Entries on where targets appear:
━━━━━━

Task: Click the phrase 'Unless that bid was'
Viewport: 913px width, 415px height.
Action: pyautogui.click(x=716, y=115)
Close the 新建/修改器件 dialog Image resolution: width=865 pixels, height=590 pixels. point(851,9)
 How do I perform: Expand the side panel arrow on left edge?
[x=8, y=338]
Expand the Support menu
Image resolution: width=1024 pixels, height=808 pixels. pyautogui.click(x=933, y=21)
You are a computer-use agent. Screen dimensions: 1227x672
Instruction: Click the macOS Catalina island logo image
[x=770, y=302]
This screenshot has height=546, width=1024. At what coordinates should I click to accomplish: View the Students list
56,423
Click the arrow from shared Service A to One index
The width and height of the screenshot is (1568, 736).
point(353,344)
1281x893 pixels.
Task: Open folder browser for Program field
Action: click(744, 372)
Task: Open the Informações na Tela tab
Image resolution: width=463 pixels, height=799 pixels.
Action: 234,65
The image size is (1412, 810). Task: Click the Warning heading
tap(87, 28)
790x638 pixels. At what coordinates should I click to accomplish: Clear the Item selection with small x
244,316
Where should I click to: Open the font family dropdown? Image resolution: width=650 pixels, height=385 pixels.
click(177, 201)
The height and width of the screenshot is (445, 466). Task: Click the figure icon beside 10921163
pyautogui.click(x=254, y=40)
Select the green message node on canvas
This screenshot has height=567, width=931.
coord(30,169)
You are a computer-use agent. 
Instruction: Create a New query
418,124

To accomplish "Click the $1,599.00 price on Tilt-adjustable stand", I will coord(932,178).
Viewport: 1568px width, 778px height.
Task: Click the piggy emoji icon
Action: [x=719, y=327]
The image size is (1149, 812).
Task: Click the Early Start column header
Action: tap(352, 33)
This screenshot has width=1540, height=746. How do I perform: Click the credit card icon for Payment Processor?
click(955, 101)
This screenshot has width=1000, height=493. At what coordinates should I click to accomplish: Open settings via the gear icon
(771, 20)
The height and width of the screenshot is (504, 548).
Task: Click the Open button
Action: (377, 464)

━━━━━━

## [WHAT THE TASK REQUIRES]
Copy out every one of the entries above line for line, without changing a word.

## [FULL OUTPUT]
Task: Click the phrase 'Unless that bid was'
Viewport: 913px width, 415px height.
Action: pyautogui.click(x=716, y=115)
Close the 新建/修改器件 dialog Image resolution: width=865 pixels, height=590 pixels. point(851,9)
 How do I perform: Expand the side panel arrow on left edge?
[x=8, y=338]
Expand the Support menu
Image resolution: width=1024 pixels, height=808 pixels. pyautogui.click(x=933, y=21)
You are a computer-use agent. Screen dimensions: 1227x672
Instruction: Click the macOS Catalina island logo image
[x=770, y=302]
This screenshot has height=546, width=1024. At what coordinates should I click to accomplish: View the Students list
56,423
Click the arrow from shared Service A to One index
The width and height of the screenshot is (1568, 736).
point(353,344)
1281x893 pixels.
Task: Open folder browser for Program field
Action: click(744, 372)
Task: Open the Informações na Tela tab
Image resolution: width=463 pixels, height=799 pixels.
Action: 234,65
The image size is (1412, 810). Task: Click the Warning heading
tap(87, 28)
790x638 pixels. At what coordinates should I click to accomplish: Clear the Item selection with small x
244,316
Where should I click to: Open the font family dropdown? Image resolution: width=650 pixels, height=385 pixels.
click(177, 201)
The height and width of the screenshot is (445, 466). Task: Click the figure icon beside 10921163
pyautogui.click(x=254, y=40)
Select the green message node on canvas
This screenshot has height=567, width=931.
coord(30,169)
You are a computer-use agent. 
Instruction: Create a New query
418,124

To accomplish "Click the $1,599.00 price on Tilt-adjustable stand", I will coord(932,178).
Viewport: 1568px width, 778px height.
Task: Click the piggy emoji icon
Action: [x=719, y=327]
The image size is (1149, 812).
Task: Click the Early Start column header
Action: tap(352, 33)
This screenshot has width=1540, height=746. How do I perform: Click the credit card icon for Payment Processor?
click(955, 101)
This screenshot has width=1000, height=493. At what coordinates should I click to accomplish: Open settings via the gear icon
(771, 20)
The height and width of the screenshot is (504, 548).
Task: Click the Open button
Action: (377, 464)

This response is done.